▶ _EXERCISE INSTRUCTIONS_
#1 In the article on identity for on-prem apps, what share of CRM sales did Forrester Research estimate were on-premises instances in 2006?
#2 Revise the article on identity for on-prem apps starting at "Fun fact: in" and ending at "CRM. I’ll wait.", changing "Oracle CRM" to "Microsoft Dynamics".

▶ _PASSAGE GIVEN_
Modernising Identity For On-Prem Apps.

Modernising Identity For On-Prem Apps.

By Michael Gleason, director of product marketing at OneLogin





Fun fact: in 2006, Forrester Research estimated that 90 percent of CRM sales were on-premises instances. That means ninety percent of CRM users had to deal with more than just a messy customer database – they had to deal with the hosting, the humans and the hardware necessary to host the application. In 2006, Salesforce.com’s trailing twelve month revenue wasn’t anything to scoff at – it was nearing half-a-billion dollars. Today, of course, that figure is more like $14bn.


Change is constant. As Heraclitus wisely explained 2,500 years ago: “No man ever steps in the same river twice, for it’s not the same river and he’s not the same man.” Often, replacing aging on-premises applications with Software-as-a-Service (SaaS) alternatives makes sense. Think Oracle CRM vs. Salesforce.com. Go find a head of marketing that wants to replace their Salesforce instance with Oracle CRM. I’ll wait.

▶ _EXCERPTED RECORDS_
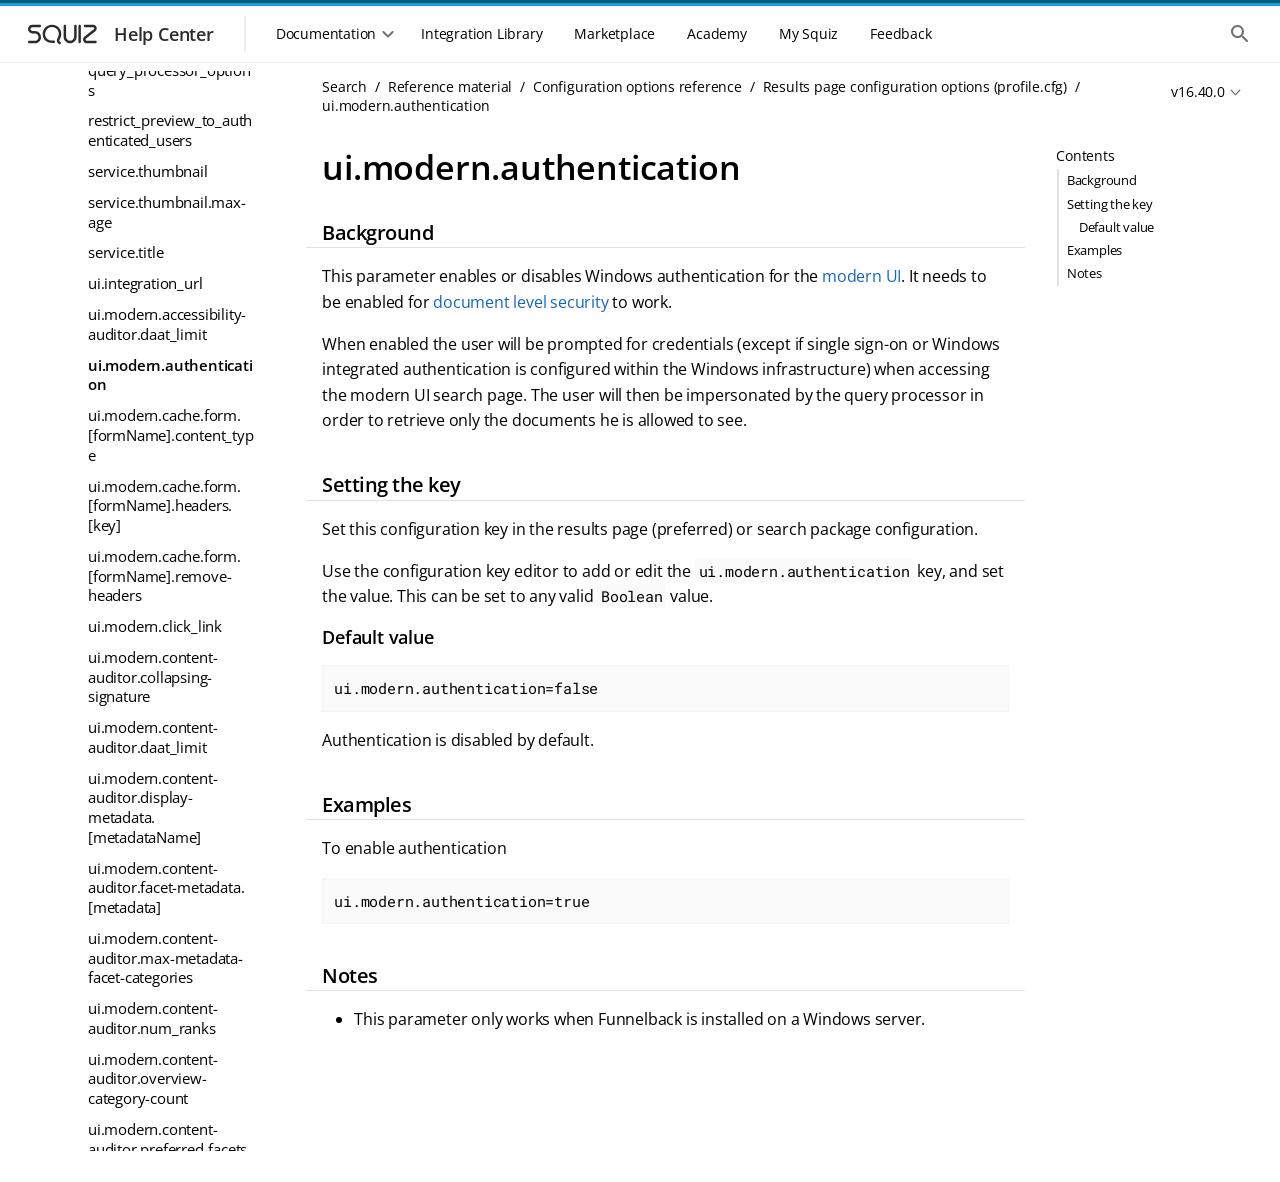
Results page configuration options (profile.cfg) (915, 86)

---

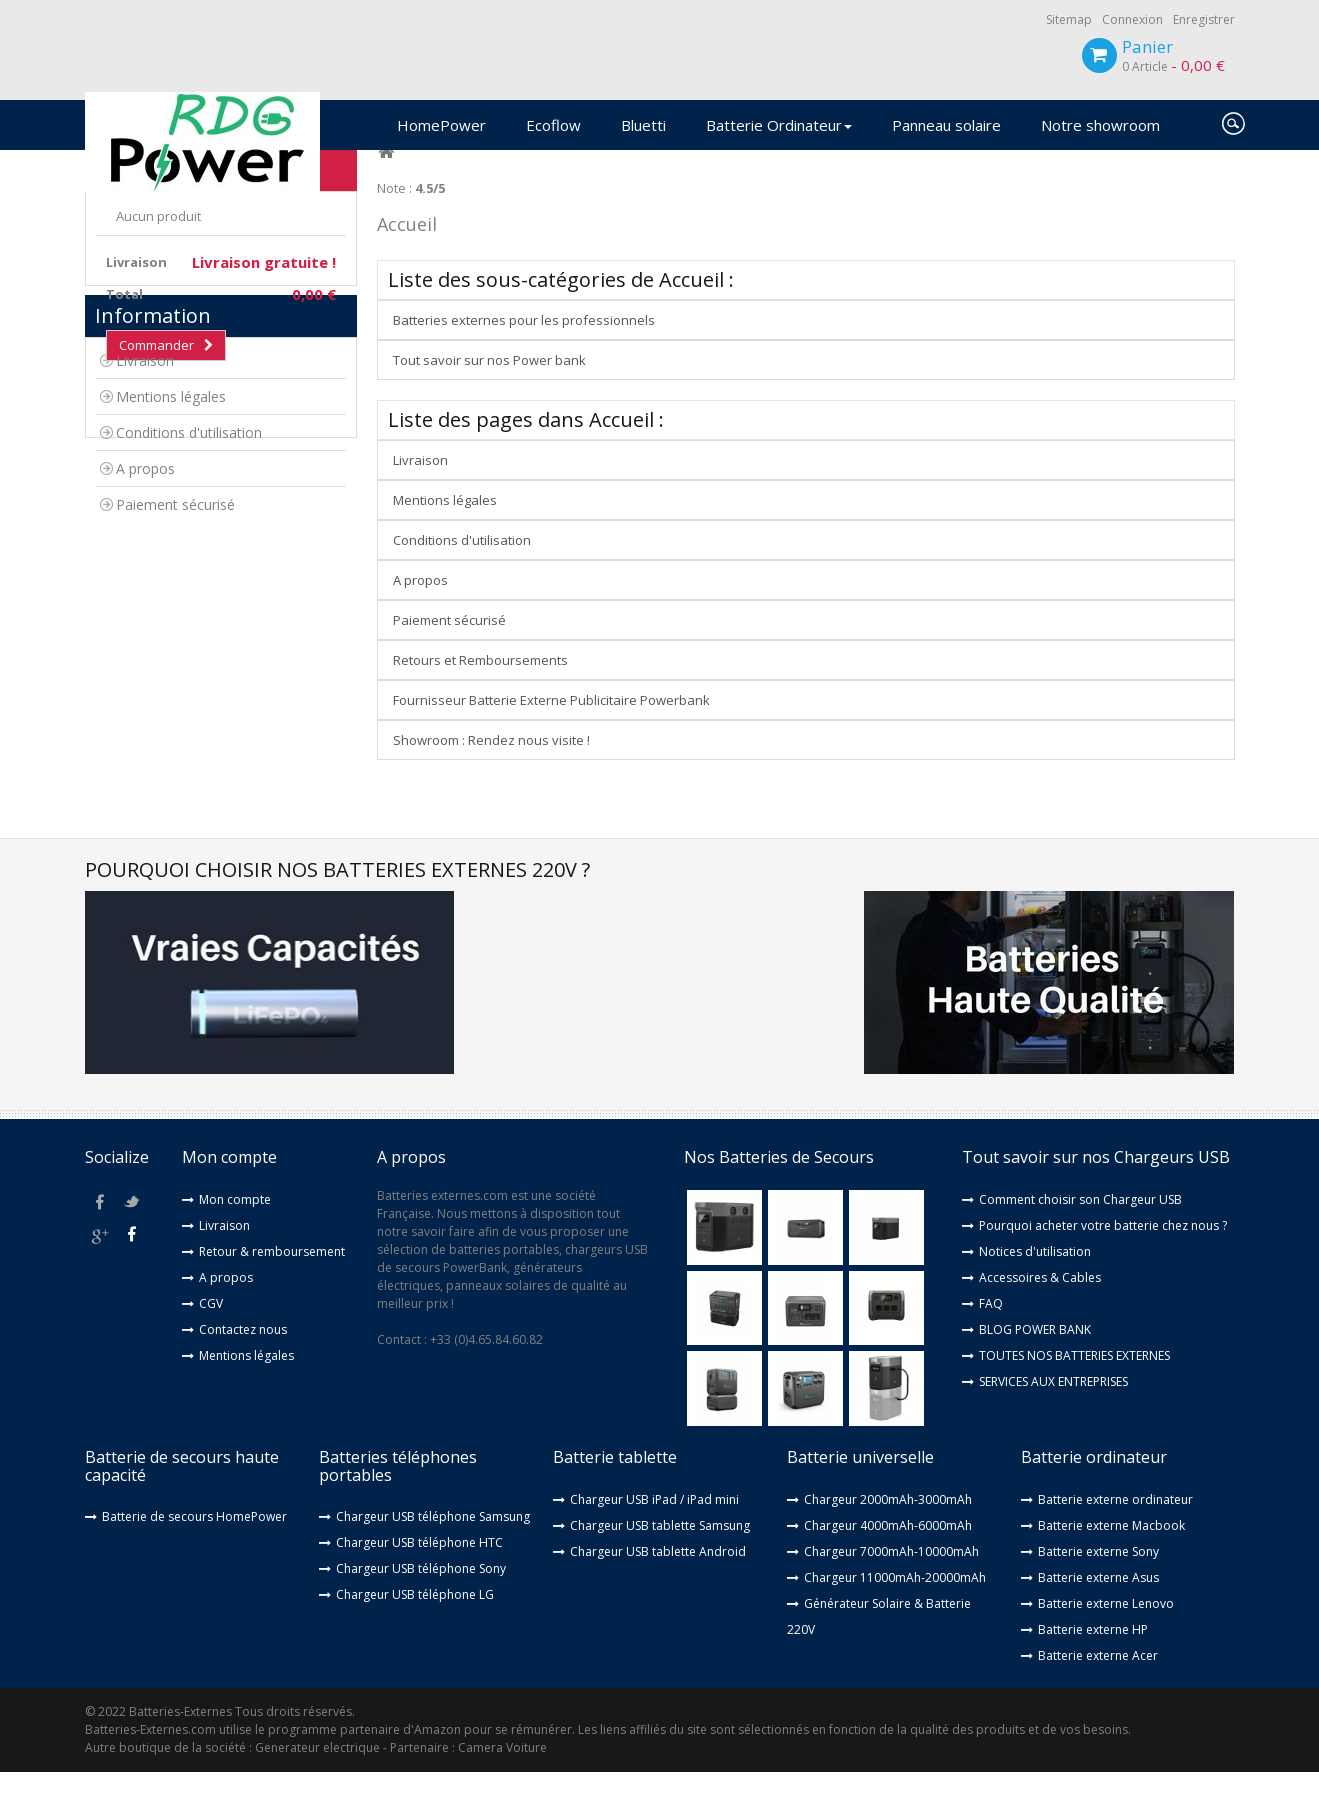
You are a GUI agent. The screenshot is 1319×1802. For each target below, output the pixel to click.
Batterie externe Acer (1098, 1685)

▶ _SOLUTION SET_
#1 Ninety percent.

#2
Fun fact: in 2006, Forrester Research estimated that 90 percent of CRM sales were on-premises instances. That means ninety percent of CRM users had to deal with more than just a messy customer database – they had to deal with the hosting, the humans and the hardware necessary to host the application. In 2006, Salesforce.com’s trailing twelve month revenue wasn’t anything to scoff at – it was nearing half-a-billion dollars. Today, of course, that figure is more like $14bn.


Change is constant. As Heraclitus wisely explained 2,500 years ago: “No man ever steps in the same river twice, for it’s not the same river and he’s not the same man.” Often, replacing aging on-premises applications with Software-as-a-Service (SaaS) alternatives makes sense. Think Microsoft Dynamics vs. Salesforce.com. Go find a head of marketing that wants to replace their Salesforce instance with Microsoft Dynamics. I’ll wait.